*** Study material ***

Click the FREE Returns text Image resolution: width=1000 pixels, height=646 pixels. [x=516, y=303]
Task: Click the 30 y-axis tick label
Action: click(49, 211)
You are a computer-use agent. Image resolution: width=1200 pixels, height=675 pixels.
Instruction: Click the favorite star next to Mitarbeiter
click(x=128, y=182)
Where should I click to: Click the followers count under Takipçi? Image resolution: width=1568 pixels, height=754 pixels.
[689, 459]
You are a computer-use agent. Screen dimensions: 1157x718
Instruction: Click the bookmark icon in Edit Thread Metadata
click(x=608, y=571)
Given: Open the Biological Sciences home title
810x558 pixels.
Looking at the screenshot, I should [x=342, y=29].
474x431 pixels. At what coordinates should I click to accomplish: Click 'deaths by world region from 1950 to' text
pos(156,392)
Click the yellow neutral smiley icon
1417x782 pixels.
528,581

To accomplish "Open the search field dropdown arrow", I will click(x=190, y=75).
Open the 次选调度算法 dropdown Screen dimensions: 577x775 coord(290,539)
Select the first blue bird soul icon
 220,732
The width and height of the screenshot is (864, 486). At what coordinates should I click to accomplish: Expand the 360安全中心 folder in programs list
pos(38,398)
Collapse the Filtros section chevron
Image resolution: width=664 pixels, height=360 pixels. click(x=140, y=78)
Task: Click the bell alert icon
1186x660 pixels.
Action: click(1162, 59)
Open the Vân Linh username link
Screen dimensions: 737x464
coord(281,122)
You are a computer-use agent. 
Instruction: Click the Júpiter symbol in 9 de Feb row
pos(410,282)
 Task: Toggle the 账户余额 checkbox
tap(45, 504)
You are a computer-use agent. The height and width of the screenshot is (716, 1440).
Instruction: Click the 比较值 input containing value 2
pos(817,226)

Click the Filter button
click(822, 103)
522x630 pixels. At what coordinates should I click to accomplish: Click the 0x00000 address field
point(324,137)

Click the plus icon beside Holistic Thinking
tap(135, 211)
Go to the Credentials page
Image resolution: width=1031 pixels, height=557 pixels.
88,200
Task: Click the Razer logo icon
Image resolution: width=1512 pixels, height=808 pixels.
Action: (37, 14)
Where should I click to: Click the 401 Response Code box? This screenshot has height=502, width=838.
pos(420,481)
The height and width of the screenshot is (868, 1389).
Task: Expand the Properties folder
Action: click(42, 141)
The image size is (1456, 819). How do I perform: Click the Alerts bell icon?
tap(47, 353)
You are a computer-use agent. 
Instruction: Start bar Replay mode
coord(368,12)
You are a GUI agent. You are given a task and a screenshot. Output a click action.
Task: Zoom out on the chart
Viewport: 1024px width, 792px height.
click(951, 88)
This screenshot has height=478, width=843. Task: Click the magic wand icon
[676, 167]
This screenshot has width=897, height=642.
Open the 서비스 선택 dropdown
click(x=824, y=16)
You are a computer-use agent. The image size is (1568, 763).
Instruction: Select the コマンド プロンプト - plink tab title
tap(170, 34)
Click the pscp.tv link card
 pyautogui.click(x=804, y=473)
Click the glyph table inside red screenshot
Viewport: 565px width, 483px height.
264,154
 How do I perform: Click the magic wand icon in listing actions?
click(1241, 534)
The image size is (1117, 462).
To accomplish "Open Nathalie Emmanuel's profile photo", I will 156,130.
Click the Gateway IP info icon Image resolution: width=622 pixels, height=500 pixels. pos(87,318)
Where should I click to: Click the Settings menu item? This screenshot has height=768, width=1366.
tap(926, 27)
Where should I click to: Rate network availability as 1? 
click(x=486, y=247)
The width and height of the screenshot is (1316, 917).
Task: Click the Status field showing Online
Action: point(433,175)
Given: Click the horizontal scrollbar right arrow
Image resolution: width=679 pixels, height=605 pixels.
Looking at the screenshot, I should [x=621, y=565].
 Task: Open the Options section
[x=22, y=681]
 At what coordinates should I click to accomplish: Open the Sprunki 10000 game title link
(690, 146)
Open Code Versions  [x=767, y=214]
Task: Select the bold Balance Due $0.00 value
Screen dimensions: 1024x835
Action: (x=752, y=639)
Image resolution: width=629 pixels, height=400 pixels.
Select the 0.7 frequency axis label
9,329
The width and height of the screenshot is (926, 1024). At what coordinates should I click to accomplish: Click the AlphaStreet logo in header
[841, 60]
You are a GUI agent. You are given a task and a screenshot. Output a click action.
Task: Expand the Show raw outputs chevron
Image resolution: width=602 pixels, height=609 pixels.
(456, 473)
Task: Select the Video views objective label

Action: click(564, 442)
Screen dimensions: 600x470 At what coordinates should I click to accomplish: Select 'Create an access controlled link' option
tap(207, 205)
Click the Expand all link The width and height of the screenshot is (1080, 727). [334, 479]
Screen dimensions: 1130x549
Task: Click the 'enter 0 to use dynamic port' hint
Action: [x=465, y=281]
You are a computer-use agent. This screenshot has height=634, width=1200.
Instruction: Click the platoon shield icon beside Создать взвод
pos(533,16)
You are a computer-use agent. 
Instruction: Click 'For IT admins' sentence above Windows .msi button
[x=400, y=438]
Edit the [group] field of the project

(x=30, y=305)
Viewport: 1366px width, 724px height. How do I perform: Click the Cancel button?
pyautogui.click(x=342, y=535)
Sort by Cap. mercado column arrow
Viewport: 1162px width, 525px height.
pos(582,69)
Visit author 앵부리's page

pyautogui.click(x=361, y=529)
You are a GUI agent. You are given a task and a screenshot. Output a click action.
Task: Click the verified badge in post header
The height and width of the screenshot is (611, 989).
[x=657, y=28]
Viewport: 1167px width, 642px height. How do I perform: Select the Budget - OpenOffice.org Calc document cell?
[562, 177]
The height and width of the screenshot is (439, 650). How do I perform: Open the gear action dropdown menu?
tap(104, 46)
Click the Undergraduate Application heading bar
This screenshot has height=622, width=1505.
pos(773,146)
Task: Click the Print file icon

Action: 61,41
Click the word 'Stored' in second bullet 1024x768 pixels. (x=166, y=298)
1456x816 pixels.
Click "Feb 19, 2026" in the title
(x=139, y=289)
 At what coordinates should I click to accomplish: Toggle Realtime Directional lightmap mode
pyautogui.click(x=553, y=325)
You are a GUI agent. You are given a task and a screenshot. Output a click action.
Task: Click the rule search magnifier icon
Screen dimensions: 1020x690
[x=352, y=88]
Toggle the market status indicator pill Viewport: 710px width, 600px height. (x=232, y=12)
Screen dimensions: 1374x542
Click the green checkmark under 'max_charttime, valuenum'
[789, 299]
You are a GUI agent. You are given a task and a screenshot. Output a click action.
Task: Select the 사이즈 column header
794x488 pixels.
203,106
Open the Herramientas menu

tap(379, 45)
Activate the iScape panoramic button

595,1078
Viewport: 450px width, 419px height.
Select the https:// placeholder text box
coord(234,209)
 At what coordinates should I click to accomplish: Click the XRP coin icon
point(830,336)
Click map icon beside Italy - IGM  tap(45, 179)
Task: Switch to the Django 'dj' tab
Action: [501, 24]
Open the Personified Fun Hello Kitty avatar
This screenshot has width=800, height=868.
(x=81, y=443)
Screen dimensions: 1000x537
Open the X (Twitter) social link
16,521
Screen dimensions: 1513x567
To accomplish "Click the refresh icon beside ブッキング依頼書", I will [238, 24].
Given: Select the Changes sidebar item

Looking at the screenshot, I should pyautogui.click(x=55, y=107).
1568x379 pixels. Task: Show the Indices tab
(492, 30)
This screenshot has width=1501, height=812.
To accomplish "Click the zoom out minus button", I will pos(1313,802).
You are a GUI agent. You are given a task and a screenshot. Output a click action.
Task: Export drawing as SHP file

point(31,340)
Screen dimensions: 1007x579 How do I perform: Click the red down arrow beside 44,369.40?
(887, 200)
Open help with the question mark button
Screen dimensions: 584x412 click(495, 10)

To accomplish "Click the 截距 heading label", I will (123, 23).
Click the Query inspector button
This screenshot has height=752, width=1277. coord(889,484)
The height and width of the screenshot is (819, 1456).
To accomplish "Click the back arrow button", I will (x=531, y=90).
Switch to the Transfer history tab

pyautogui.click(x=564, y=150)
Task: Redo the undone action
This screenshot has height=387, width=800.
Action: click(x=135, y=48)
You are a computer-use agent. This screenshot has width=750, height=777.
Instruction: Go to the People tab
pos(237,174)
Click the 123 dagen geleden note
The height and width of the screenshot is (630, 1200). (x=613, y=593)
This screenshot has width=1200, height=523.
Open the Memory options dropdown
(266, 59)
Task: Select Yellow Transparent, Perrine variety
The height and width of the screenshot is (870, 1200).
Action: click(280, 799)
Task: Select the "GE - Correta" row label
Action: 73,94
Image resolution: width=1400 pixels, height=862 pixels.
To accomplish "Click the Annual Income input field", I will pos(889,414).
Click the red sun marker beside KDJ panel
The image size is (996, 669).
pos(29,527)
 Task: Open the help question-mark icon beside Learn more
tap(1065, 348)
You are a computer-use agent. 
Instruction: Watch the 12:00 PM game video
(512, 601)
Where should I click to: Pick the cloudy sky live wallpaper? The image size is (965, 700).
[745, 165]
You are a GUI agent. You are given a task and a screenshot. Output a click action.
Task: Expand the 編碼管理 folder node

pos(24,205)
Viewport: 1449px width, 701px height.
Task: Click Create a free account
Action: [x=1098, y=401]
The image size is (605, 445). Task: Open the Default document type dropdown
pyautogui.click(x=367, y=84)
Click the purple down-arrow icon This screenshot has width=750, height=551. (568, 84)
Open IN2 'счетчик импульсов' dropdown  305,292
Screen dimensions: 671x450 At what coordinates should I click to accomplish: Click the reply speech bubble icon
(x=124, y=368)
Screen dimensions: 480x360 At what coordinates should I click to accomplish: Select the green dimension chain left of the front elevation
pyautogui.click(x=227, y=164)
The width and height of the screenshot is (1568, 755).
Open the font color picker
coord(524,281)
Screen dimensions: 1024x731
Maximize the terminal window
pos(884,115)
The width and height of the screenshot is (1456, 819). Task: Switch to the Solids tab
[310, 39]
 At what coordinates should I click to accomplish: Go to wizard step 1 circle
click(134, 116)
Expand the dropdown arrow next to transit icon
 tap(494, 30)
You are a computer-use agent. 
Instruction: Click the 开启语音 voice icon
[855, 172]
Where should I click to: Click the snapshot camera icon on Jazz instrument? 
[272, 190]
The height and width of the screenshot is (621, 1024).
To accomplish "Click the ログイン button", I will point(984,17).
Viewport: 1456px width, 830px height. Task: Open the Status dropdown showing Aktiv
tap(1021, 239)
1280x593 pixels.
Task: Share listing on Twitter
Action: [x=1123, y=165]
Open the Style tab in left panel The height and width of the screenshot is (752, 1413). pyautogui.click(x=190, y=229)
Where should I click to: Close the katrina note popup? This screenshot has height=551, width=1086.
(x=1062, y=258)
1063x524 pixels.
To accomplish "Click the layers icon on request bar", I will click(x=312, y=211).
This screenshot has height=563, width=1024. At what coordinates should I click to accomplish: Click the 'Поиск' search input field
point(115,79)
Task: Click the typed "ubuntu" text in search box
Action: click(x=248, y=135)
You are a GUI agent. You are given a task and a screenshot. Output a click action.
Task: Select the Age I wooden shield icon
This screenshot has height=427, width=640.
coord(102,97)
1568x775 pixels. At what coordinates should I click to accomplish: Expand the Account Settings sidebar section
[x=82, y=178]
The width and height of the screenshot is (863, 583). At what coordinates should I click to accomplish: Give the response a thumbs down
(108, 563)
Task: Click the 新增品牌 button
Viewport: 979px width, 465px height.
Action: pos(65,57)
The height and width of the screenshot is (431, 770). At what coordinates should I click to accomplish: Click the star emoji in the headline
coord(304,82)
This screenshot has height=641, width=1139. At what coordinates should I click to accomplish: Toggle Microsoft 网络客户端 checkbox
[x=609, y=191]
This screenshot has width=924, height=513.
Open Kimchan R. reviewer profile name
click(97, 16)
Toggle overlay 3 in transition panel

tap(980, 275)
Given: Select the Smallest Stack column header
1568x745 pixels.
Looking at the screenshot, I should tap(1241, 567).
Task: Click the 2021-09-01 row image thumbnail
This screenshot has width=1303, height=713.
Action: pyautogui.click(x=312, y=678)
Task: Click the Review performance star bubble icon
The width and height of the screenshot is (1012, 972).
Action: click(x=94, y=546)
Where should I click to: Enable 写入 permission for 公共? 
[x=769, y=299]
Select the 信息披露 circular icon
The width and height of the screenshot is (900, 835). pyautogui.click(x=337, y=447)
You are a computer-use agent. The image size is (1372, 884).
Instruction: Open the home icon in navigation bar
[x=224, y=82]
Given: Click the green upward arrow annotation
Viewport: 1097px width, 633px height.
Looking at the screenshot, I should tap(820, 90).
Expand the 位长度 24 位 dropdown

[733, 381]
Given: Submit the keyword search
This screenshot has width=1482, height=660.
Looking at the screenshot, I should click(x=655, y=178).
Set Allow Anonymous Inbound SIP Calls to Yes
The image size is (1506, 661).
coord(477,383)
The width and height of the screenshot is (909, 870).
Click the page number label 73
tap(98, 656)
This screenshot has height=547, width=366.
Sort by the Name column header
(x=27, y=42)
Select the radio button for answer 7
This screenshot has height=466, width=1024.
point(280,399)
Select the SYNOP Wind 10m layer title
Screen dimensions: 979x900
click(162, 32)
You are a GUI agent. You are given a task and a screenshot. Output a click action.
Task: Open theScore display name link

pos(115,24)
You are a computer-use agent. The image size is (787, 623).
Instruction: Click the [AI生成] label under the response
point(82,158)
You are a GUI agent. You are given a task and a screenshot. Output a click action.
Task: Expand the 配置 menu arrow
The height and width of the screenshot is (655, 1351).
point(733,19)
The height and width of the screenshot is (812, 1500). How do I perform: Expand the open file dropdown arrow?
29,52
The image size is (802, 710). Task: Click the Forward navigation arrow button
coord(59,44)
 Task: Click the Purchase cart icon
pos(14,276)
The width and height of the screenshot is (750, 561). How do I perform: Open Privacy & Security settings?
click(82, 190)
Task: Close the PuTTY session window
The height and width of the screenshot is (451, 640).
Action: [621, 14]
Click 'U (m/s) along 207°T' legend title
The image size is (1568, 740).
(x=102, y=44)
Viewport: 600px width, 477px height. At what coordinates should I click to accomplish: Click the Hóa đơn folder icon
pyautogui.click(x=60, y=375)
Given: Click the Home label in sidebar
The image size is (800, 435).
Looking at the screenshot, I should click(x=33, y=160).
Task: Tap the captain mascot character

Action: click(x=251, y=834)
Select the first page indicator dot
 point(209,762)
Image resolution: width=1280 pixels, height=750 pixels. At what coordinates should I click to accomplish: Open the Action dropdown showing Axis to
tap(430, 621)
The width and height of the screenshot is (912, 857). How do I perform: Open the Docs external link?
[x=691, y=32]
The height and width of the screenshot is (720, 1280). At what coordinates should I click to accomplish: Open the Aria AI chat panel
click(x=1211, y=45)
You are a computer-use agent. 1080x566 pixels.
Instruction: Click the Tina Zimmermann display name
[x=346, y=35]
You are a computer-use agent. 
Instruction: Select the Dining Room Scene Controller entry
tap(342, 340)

*** End of Study material ***

(Required action):
Restate verbatim the first line above and all lines after it through the line containing "Given: Open the"; omit the rest.

(Output of the exercise):
Click the FREE Returns text Image resolution: width=1000 pixels, height=646 pixels. [x=516, y=303]
Task: Click the 30 y-axis tick label
Action: click(49, 211)
You are a computer-use agent. Image resolution: width=1200 pixels, height=675 pixels.
Instruction: Click the favorite star next to Mitarbeiter
click(x=128, y=182)
Where should I click to: Click the followers count under Takipçi? Image resolution: width=1568 pixels, height=754 pixels.
[689, 459]
You are a computer-use agent. Screen dimensions: 1157x718
Instruction: Click the bookmark icon in Edit Thread Metadata
click(x=608, y=571)
Given: Open the Biological Sciences home title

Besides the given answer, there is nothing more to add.